#### YOUR TASK
Print, exactly and with no pictures, the line containing "You are a computer-use" and each line after it to the end of the entries below.

#### DATA TO PROCESS
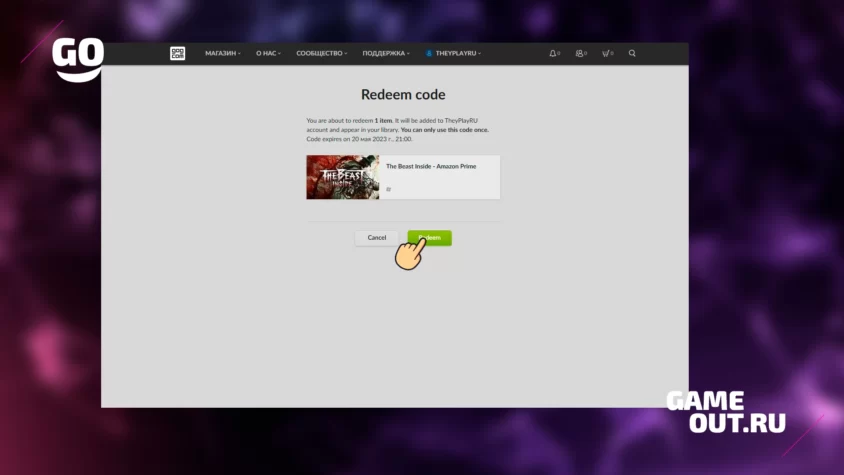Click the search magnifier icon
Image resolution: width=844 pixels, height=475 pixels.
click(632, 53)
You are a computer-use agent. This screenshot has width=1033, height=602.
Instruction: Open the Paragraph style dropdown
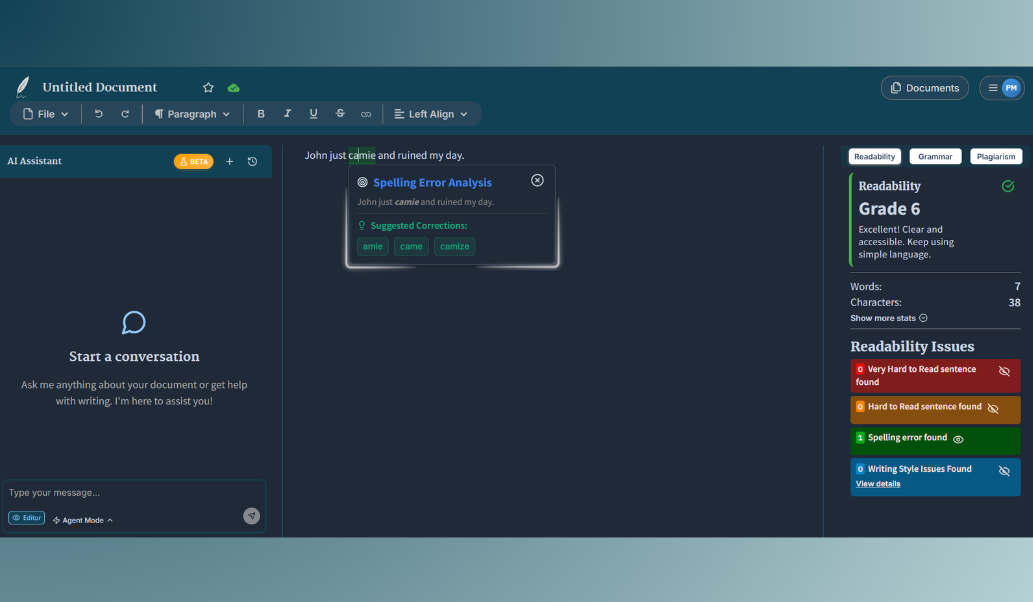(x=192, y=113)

#### ANSWER SECTION
You are a computer-use agent. This screenshot has width=1033, height=602.
Instruction: Open the Paragraph style dropdown
(x=192, y=113)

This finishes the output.